Can I tell XmlTextWriter to write <element / "> instead of <element /">?
I have a situation where XML data is processed by two different mechanisms. In one place, it is processed using the Python library xml.dom.minidom. In another, similar processing is done in .NET through an XmlTextWriter.
The output generated by the Python code writes empty <ElementName /> elements (without a space until the element is closed). Space is inserted in the .NET code (as a result, <ElementName /> appears). This has nothing to do with the reality or value of XML, but it leads to the fact that the output is defined as different when comparing the two outputs.
Is there a way to tell XmlTextWriter not to include extra space? Otherwise, is there a way to include extra space in Python generated output (without going to the source of the library, which is possibly something that I find undesirable ;-))?
Update: Perhaps I should explain what I'm trying to do, and not just describe the problem. Perhaps I am making things more complicated / painful than I should.
I really need some mechanism to determine that the structure represented by XML has not been changed. Initially, I smoothed XML (which fixed whitespace problems when everything was done in the .NET world), and then computed a salty data hash appropriately. Is there a better mechanism that I could / should use?
This is probably not the answer you need: don't compare the XML output as plain text. We do this for our unit tests (two applications that exchange xml messages) and it is fragile, easily broken, annoying and requires a lot of maintenance. You have to parse the xml output and compare the structure - writing such a tool will require more work (maybe alrady is there), but when the result changes a little in the next version of any of the libraries, it will work anyway.
Change Well, now that you have explained your problem a little more, let me understand if I understand correctly: you have data for which you are generating XML output. Sometimes through .NET, and sometimes through Python. Let's say you create an output through .NET, then you compute the hash on it and save it. Later, you create output through Python, which should have the same content, and you also calculate the hash for it. Now the two hashes are not equal due to a space problem.

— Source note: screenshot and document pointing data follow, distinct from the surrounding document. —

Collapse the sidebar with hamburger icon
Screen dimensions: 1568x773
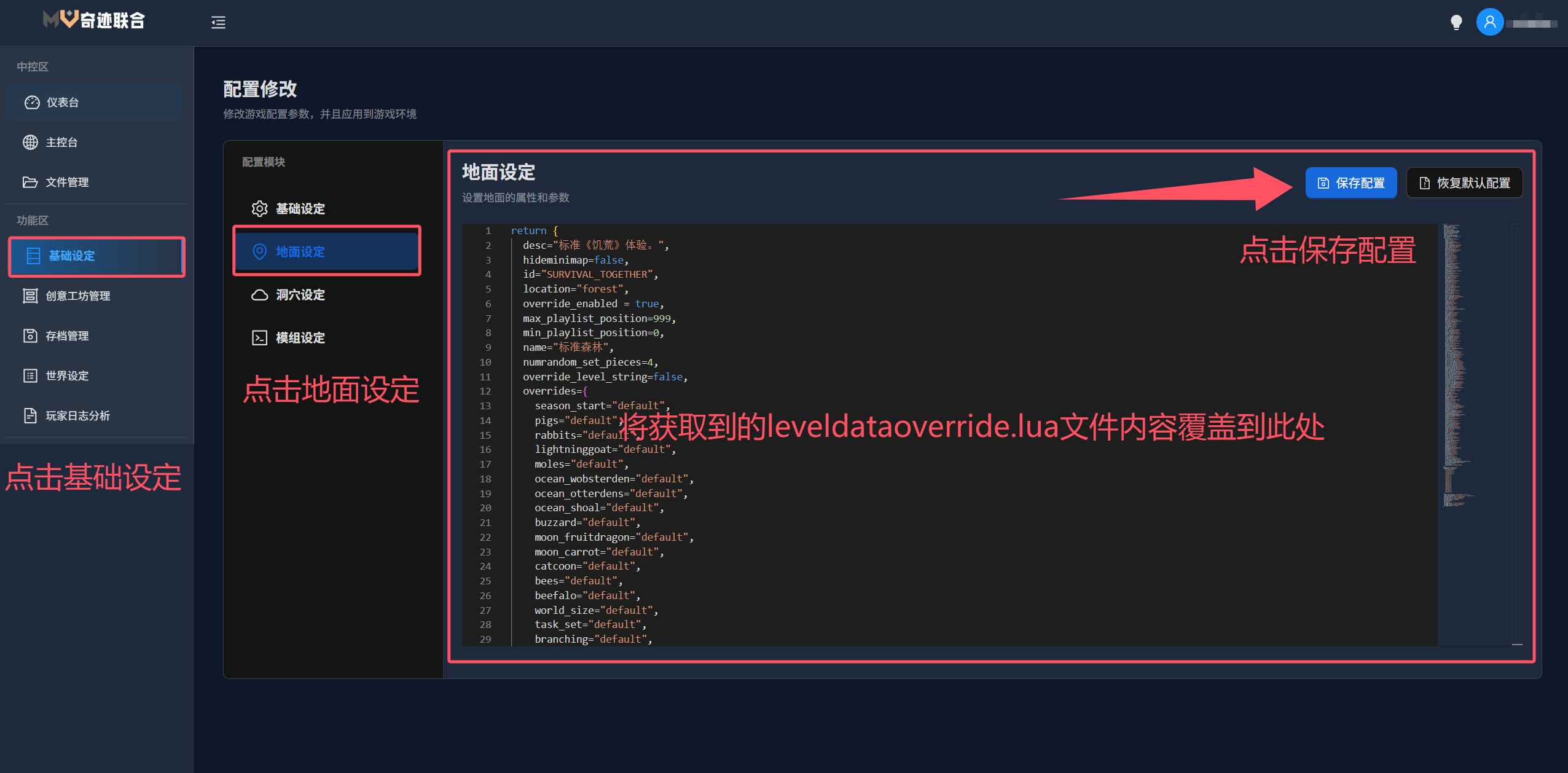coord(218,23)
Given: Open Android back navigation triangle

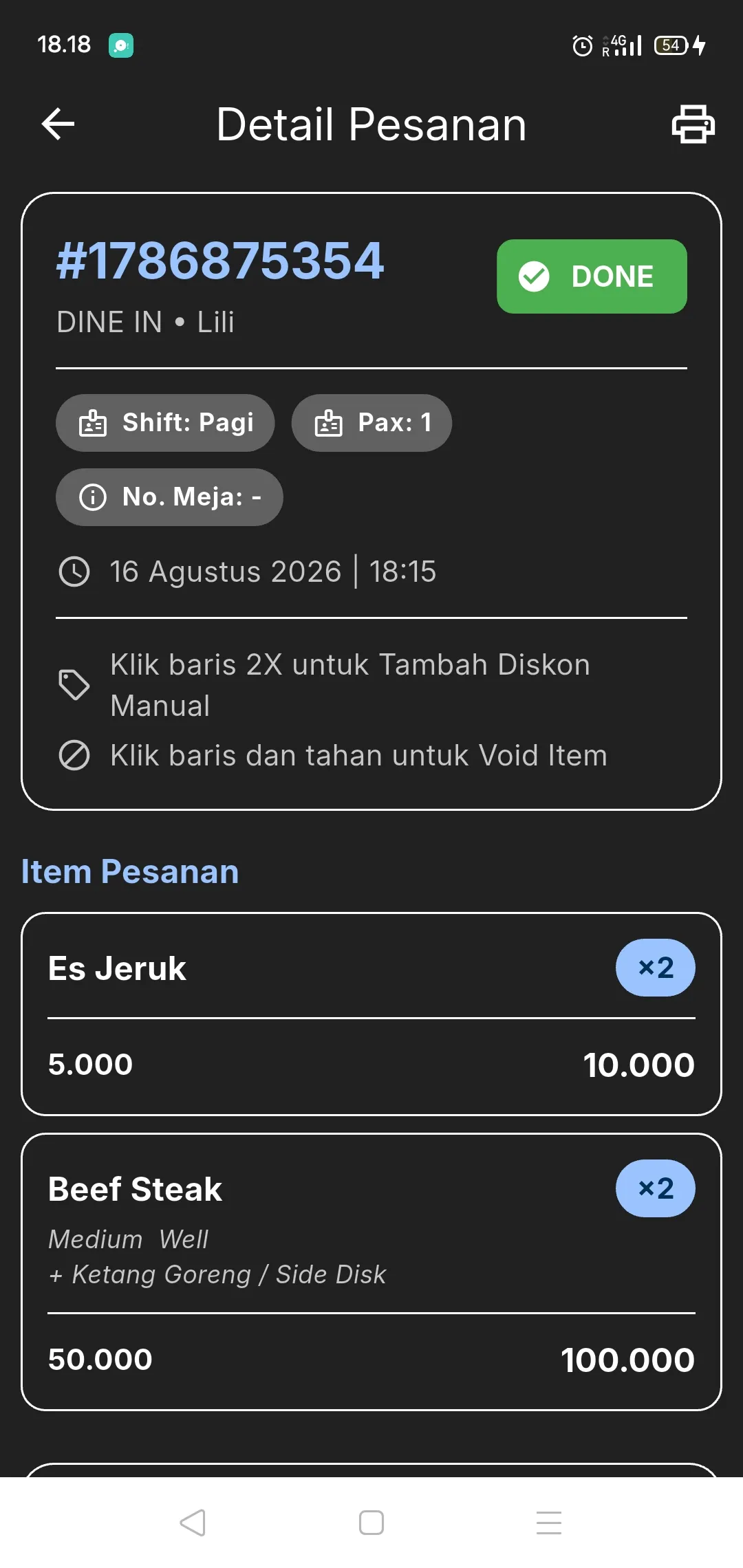Looking at the screenshot, I should click(193, 1523).
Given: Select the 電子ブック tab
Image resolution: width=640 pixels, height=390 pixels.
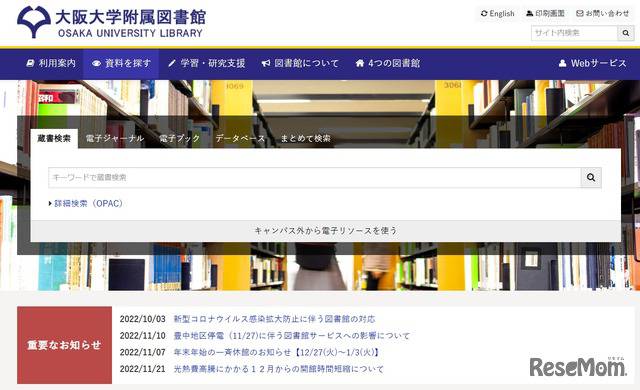Looking at the screenshot, I should pos(179,139).
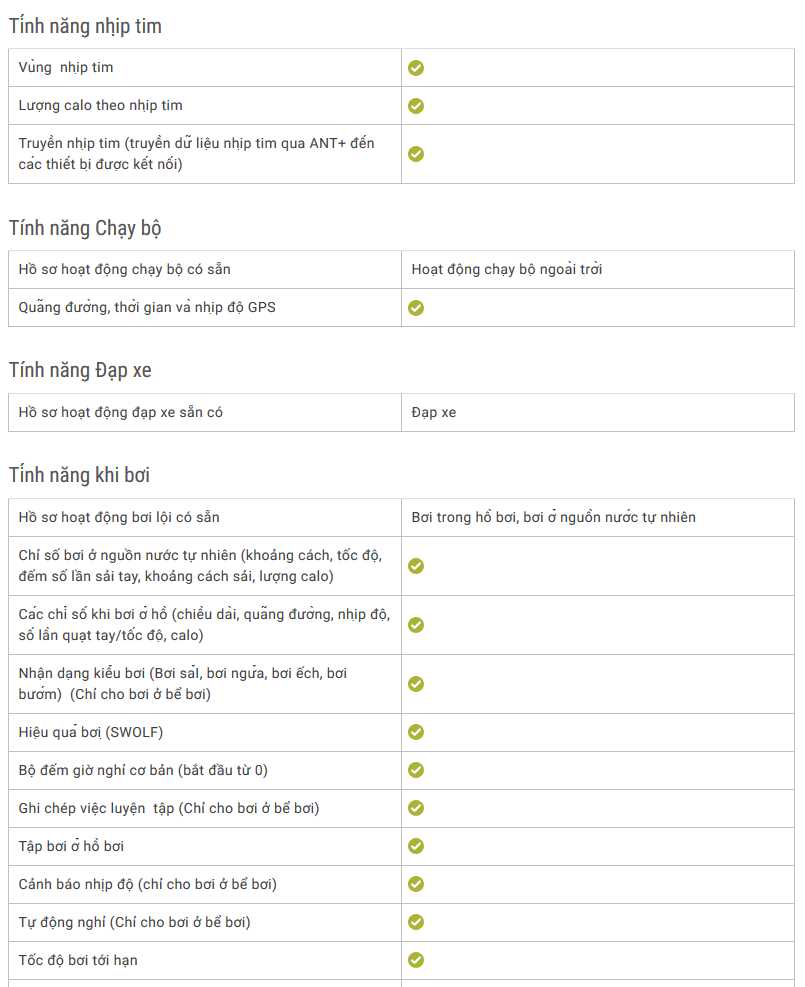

If this is the case, you can go through the XML document and calculate the hash based on the visible nodes with their attributes and values. A simpler approach would be to remove all unnecessary spaces from the output (no matter where the output comes from), and then do your hash calculation. You can do it in Python ;)
You will find that the problem only occurs if you set the Indent property in XmlWriterSettings to true . When Indent == false , no place is inserted. But if you want padding, you need to live with this space.
So, perhaps the solution to your program is to disable padding in both tools?
This is unsuccessful because it is practically possible to change.
The XmlWriter implementation actually calls XmlWriterSettings.CreateWriter to create an entry based on the parameters you pass. If Indent == true , then it creates an XmlEncodedRawTextWriterIndent , which is an inner class derived from an abstract XmlWriter . It overrides WriteFullEndElement and inserts this space.
In theory, you can create your own class derived from XmlEncodedRawTextWriterIndent , which overrides WriteFullEndElement . If you could do this, it would be easy to prevent indentation. But you cannot do this because it is an internal class (internal to System.Xml ). Even if you can subclass XmlEncodedRawTextWriterIndent , you XmlEncodedRawTextWriterIndent have a problem: XmlWriterSettings.CreateXmlWriter not able to instantiate the class, and XmlWriterSettings is sealed .
I assume there are good reasons for effectively preventing the creation of custom XmlWriter classes, although they are currently avoiding me.